L’école semble donc avoir un effet amplificateur sur cet écart genré en mathématiques. « L’entrée à l’école marque probablement une exposition aux mathématiques avec des exercices anxiogènes et chronométrés qui favorisent les petits garçons, qui ont été plus encouragés à la compétition et à la prise de risques que les petites filles dans les jeux et l’environnement qu’ils ont connus de 0 à 6 ans, » explique Pauline Martinot. Elle insiste sur l’importance de lutter contre l’idée reçue des filles nulles en maths par rapport aux garçons, encore très présente chez les enseignants, de valoriser l’effort autant que le résultat et de leur montrer des « role models », ces exemples de personnes inspirantes auxquelles s’identifier. L’étude montre d’ailleurs que l’écart genré en mathématiques est moindre lorsque le premier de la classe est une fille[17].

Après la classe, voici les jouets. Autrefois indifférenciés, ils ont acquis progressivement un genre : puzzles pour filles et puzzles pour garçons, appareils photos pour filles et appareils photos pour garçons, mais aussi panoplie d’infirmière pour fille et de docteur pour garçon… La sociologue Mona Zegaï a montré qu’entre 1970 et 1980, alors que les femmes étaient beaucoup plus nombreuses au foyer qu’aujourd’hui, écartées d’une majorité de professions, les catalogues de jouets étaient pourtant sensiblement moins genrés qu’aujourd’hui. En 1975, 70 % des jouets n’avaient ainsi aucun marqueur : les publicités montraient des filles construisant des avions et des garçons en train de coudre. La segmentation s’est affirmée dans les années 1990. Sa logique est largement économique. Si un client achète à sa fille un vélo rose siglé Barbie, le petit frère refusera avec vigueur de l’utiliser à son tour, et réclamera un vélo «pour garçon»[18]. Un vélo vendu de plus ! Freiner ainsi la transmission des jouets dans les fratries a redonné alors un peu de vigueur à un marché du jouet mature. Les jouets, mais aussi les livres, les séries et dessins animés, les vêtements offerts aux enfants les exposent de manière répétée aux stéréotypes de genre et finissent par former un « système de genre », selon l’expression de la sociologue Marie Duru-Bellat. Ce faisant, ils restreignent le champ des possibles dans la construction de l’identité des petites filles… et des petits garçons[19].

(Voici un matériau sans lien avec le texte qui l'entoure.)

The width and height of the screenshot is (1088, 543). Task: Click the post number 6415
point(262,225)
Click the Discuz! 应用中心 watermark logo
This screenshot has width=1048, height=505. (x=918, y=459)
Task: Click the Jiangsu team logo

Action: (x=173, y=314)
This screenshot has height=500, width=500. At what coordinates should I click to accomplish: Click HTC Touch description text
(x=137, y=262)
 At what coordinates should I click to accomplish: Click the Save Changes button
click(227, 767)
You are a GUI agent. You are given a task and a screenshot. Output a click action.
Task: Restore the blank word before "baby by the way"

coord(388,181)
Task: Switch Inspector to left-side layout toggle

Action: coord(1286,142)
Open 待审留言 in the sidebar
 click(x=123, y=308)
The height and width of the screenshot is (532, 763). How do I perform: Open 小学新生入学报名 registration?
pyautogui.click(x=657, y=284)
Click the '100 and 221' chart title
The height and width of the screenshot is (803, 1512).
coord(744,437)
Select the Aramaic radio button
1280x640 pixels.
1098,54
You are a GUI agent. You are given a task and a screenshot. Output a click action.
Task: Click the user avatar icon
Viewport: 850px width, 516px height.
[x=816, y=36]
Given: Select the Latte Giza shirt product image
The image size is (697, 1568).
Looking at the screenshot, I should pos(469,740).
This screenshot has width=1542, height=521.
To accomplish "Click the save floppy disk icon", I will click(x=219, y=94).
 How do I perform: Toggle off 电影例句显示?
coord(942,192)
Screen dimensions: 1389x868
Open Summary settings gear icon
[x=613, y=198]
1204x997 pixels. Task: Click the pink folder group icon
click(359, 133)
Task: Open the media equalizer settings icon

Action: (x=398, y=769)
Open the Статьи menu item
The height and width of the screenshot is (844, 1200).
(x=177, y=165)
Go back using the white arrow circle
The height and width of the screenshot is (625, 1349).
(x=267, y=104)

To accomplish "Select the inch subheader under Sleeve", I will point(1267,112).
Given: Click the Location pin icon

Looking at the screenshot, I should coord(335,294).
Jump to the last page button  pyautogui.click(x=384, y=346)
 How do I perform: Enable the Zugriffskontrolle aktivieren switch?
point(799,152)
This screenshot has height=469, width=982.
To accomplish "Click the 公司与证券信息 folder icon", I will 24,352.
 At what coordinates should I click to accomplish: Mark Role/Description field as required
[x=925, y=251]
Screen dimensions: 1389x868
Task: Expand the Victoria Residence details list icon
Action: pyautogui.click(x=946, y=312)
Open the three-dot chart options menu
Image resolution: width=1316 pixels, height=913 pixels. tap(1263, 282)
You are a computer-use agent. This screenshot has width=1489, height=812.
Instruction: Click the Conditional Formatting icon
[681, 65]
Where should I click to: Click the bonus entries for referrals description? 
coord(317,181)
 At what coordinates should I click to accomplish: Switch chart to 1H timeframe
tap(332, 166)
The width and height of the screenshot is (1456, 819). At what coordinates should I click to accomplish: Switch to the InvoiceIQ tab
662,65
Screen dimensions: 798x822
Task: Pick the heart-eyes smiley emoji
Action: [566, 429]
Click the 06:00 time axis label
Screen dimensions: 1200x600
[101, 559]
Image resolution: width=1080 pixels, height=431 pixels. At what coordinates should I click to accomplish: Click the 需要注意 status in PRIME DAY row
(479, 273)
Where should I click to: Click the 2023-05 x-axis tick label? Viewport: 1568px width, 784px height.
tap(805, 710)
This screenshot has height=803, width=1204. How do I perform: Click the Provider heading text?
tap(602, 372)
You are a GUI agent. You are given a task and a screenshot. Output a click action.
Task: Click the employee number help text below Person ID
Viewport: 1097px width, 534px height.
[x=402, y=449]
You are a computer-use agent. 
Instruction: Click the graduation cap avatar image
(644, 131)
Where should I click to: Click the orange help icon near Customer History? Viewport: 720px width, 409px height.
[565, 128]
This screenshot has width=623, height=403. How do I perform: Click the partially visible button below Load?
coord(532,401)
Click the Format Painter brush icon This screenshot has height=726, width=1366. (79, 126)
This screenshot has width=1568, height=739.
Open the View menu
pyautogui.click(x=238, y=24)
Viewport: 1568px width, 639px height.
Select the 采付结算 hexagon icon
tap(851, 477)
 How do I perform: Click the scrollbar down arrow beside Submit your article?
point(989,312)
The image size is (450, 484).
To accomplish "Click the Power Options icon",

A côté des jouets, on trouve les livres pour enfants. L’analyse très complète réalisée par l’éditrice et auteure italienne Adéla Turin il y a une trentaine d’années est encore rigoureusement d’actualité. Dans son étude « Quels modèles pour les filles » qui porte sur 537 albums de fiction illustrés parus en 1994, majoritairement français et belges, elle montre que les albums pour enfants présentent « la vision d’un univers masculin, auquel se juxtapose un monde de relation mères/enfants ». Elle précise : « Les conséquences de l’androcentrisme des livres est un manque de modèles auxquels les filles puissent s’identifier, puisque tout ce que la culture dominante valorise (l’art, la science, la technique, le pouvoir économique et politique…) est présenté avec des traits masculins, implicitement réservé aux garçons et donc donné comme contradictoire avec la sphère qui est réservée aux filles en raison de leur sexe : celle de la famille, de l’affectivité, de l’intérieur de la maison. Ainsi, les potentialités d’une grande partie des filles restent inexplorées et certaines, en réponse aux attentes et aux stimulations de la société, se conforment aux modèles qu’on leur a proposés à travers mille messages, dont les textes et les images, chargées de symboles, qui les ont occupées pendant la petite enfance »[20].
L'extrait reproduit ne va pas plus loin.